A narração do Evangelho deixa-nos entrever também nesses homens muitas virtudes humanas, igualmente necessárias em toda a ação apostólica. Antes de mais nada, são homens para quem os respeitos humanos não existem; pouco lhes importa o que os outros venham a pensar da sua atuação, que podia ser facilmente tida por exagerada, inoportuna ou ao menos diferente da dos outros que tinham ido ouvir o Mestre. Só lhes importava uma coisa: chegar até Jesus com o amigo, custasse o que custasse.

Ora, isto só é possível quando se tem uma grande retidão de intenção, quando a única coisa que realmente importa é o juízo de Deus, e nada ou muito pouco o juízo dos homens. Nós também atuamos assim? Não haverá ocasiões em que nos preocupe mais o que as pessoas possam pensar ou dizer do que o juízo de Deus? Não teremos receio de nos distinguirmos dos outros, quando Deus e os que vêem as nossas ações esperam justamente que nos distingamos fazendo aquilo que devemos fazer? Sabemos manter em público, sempre que necessário, a nossa fé e o nosso amor a Jesus Cristo?

II. OS QUATRO AMIGOS do paralítico viveram na cena que meditamos a virtude da prudência, que leva a procurar o melhor caminho para atingir um fim. Deixaram de lado a “falsa prudência”, que é chamada por São Paulo prudência da carne3, e que facilmente se identifica com a covardia, inclinando a procurar apenas o que é útil para o bem corporal, como se esse fosse o único fim da vida.

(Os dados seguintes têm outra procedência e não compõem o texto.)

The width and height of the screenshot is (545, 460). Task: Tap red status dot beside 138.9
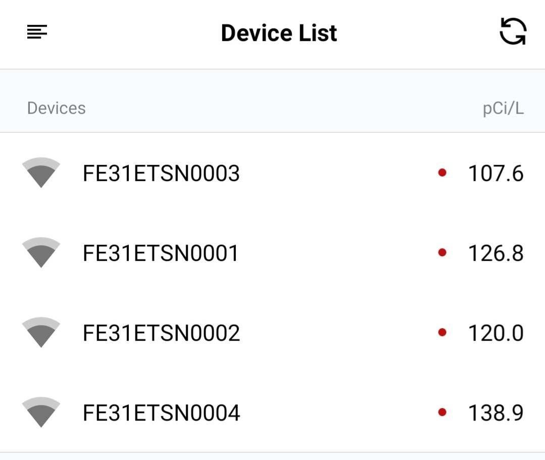click(x=442, y=412)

A “falsa prudência” é um disfarce da hipocrisia, da astúcia, do cálculo interesseiro e egoísta, que visa principalmente os interesses materiais. Na realidade, não é senão medo, temor, covardia, soberba, preguiça…. Se aqueles homens se tivessem deixado levar pela prudência da carne, o paralítico não teria chegado à presença de Jesus, e eles não se teriam deixado contagiar pela imensa alegria que viram brilhar no olhar do Mestre, quando lhes curou o amigo. Teriam ficado à entrada da casa abarrotada de gente, e dali nem sequer teriam ouvido Jesus.

Viveram, pois, plenamente a virtude da prudência, que é a que nos diz em cada caso o que se deve fazer ou deixar de fazer, quais os meios que conduzem ao fim que pretendemos, quando e como devemos atuar. Os amigos do paralítico conheciam bem o seu fim – chegar até o Senhor –, e lançaram mão dos meios adequados para realizá-lo: subiram ao telhado da casa, fizeram nele uma abertura e por ela desceram o paralítico no seu catre até que estivesse diante de Jesus. Não se importaram com as palavras falsamente “prudentes” dos que porventura os aconselhavam a esperar por uma ocasião mais propícia.

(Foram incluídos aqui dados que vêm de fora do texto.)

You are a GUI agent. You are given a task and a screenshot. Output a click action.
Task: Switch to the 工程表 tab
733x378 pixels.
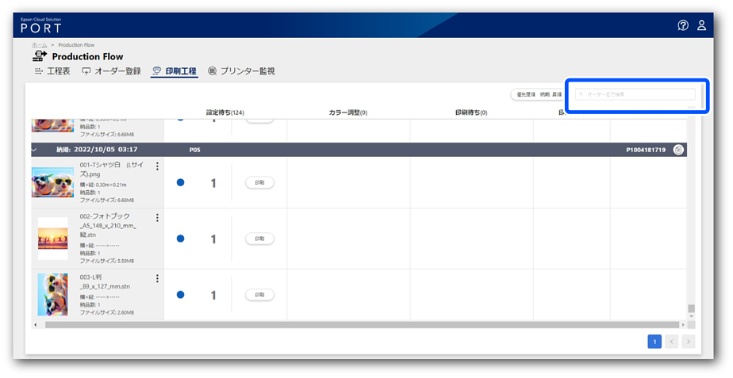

Estes homens de Cafarnaum foram, além disso, verdadeiros amigos daquele que não podia chegar até o Mestre por si próprio, pois “é próprio do amigo fazer bem aos amigos, principalmente aos que se encontram mais necessitados”4, e não existe maior necessidade que a necessidade de Deus. A primeira manifestação de apreço pelos nossos amigos é aproximá-los cada vez mais de Cristo, fonte de todo o bem. Não podemos contentar-nos com que não façam mal a ninguém ou não tenham um comportamento desregrado, mas devemos conseguir que, como nós, aspirem à santidade a que todos fomos chamados e para a qual Deus nos dá as graças necessárias. Não podemos fazer-lhes maior favor que o de ajudá-los no seu caminho para Deus. Não encontraremos nenhum bem maior para lhes dar.

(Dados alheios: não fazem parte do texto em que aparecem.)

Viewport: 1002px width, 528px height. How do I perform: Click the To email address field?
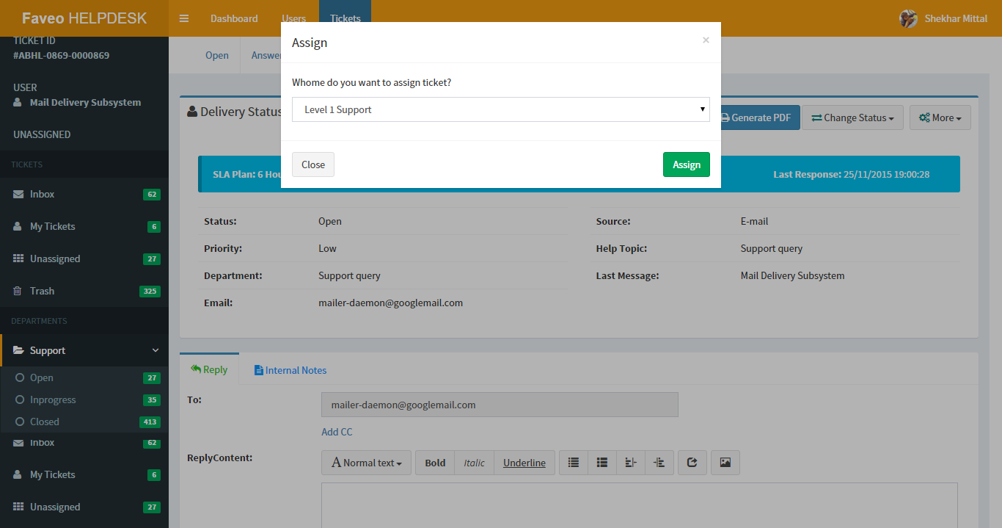[500, 405]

A amizade foi desde os começos do cristianismo o caminho pelo qual muitos encontraram a fé em Jesus Cristo e a vocação para uma entrega mais plena. É um caminho natural e simples, que elimina muitos obstáculos e dificuldades. O Senhor serve-se com freqüência deste meio para se dar a conhecer. Os primeiros discípulos foram comunicar a Boa Nova àqueles que amavam, antes que a qualquer outro. André trouxe Pedro, seu irmão; Filipe trouxe o seu amigo Natanael; João certamente encaminhou para Jesus o seu irmão Tiago5. E nós, fazemos assim? Desejamos comunicar quanto antes, àqueles por quem temos mais apreço, o maior bem que podíamos ter achado?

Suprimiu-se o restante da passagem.